Skip to main content

Backup and restore individual Confluence Cloud spaces via REST API

Project description

Confluence Space Backup & Restore

CI PyPI version PyPI downloads Python Confluence Cloud License Platform Round-trip Last commit GitHub issues

Backup and restore individual Confluence Cloud spaces via REST API — pages, hierarchy, attachments, comments, labels, properties, restrictions, and blog posts. Fully resumable, with an interactive menu and CLI mode. The Confluence sibling of jira-project-backup-restore.

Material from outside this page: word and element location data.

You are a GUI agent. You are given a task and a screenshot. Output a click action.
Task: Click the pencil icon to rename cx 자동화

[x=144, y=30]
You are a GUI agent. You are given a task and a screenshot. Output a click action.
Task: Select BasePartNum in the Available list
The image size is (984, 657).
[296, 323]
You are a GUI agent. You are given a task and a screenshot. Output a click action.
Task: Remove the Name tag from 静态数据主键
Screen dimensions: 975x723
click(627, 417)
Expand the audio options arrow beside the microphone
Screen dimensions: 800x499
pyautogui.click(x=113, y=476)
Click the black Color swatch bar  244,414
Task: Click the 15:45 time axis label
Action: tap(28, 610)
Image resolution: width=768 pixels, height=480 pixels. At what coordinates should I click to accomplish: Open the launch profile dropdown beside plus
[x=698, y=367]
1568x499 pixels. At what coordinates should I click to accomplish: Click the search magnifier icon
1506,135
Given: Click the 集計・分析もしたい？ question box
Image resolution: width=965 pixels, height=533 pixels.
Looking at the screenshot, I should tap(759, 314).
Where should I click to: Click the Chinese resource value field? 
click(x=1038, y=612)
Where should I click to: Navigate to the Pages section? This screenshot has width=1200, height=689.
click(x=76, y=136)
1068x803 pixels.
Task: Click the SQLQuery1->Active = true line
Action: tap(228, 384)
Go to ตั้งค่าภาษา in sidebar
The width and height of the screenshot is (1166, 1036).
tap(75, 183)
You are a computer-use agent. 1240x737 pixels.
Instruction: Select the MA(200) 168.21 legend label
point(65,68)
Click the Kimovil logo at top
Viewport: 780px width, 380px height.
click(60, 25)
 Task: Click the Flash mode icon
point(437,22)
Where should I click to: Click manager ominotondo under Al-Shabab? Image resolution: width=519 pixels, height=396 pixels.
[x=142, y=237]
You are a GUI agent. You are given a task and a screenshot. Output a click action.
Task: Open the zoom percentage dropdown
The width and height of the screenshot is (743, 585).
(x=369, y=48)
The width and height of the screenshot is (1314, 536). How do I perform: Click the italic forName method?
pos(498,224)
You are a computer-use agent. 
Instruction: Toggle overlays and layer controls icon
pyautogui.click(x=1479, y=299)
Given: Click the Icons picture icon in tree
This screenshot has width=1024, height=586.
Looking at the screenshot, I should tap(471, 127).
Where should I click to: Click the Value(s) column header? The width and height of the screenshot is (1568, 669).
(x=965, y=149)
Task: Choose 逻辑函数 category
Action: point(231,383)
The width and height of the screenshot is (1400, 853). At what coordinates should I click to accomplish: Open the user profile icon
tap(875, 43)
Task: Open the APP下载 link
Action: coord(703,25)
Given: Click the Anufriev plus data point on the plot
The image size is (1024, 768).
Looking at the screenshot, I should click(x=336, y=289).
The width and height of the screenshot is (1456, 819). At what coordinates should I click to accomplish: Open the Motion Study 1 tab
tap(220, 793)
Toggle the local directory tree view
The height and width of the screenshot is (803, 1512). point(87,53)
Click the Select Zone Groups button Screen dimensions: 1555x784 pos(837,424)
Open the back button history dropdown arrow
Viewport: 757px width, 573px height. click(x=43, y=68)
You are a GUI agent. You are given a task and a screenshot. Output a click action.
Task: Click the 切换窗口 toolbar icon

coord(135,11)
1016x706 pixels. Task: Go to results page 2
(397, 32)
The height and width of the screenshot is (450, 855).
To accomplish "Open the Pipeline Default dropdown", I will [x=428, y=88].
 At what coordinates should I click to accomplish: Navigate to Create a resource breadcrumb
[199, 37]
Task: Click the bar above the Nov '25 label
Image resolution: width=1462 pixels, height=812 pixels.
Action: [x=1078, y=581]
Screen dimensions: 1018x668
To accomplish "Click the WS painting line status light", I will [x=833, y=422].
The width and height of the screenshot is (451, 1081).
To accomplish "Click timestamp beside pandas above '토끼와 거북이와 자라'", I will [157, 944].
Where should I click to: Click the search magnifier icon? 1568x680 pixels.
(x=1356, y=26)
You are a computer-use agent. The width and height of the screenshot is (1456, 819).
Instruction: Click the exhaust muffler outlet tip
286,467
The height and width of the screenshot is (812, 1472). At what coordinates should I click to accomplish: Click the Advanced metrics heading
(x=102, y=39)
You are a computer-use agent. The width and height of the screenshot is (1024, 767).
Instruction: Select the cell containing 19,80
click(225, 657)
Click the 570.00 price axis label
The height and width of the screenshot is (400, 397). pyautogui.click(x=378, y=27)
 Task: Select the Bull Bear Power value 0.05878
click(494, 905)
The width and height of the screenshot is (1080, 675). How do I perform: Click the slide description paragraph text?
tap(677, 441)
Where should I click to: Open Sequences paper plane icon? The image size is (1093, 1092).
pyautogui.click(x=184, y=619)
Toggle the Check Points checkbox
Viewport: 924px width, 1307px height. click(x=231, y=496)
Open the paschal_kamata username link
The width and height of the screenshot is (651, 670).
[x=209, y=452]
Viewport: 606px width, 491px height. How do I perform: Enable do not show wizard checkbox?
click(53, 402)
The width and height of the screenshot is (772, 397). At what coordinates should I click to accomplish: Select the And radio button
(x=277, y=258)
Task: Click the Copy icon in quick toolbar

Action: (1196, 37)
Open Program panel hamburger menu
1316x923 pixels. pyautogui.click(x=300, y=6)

⚠️ A REST restore is content-faithful, not forensic. It rebuilds pages, hierarchy, attachments, comments and labels — but cannot restore original authors, timestamps, or version history (Confluence Cloud has no API to set them). Read Known Limitations before relying on this for disaster recovery.


🤔 Why?

Confluence Cloud has no supported public API for native space export or import (CONFCLOUD-40457, open for years):

  • Native import is UI-only (Settings → Data management → Import spaces, site-admin) and cannot overwrite an existing space key — there's no way to automate or verify it end-to-end.
  • Native export is reachable only through undocumented .action endpoints that Atlassian can change at any time.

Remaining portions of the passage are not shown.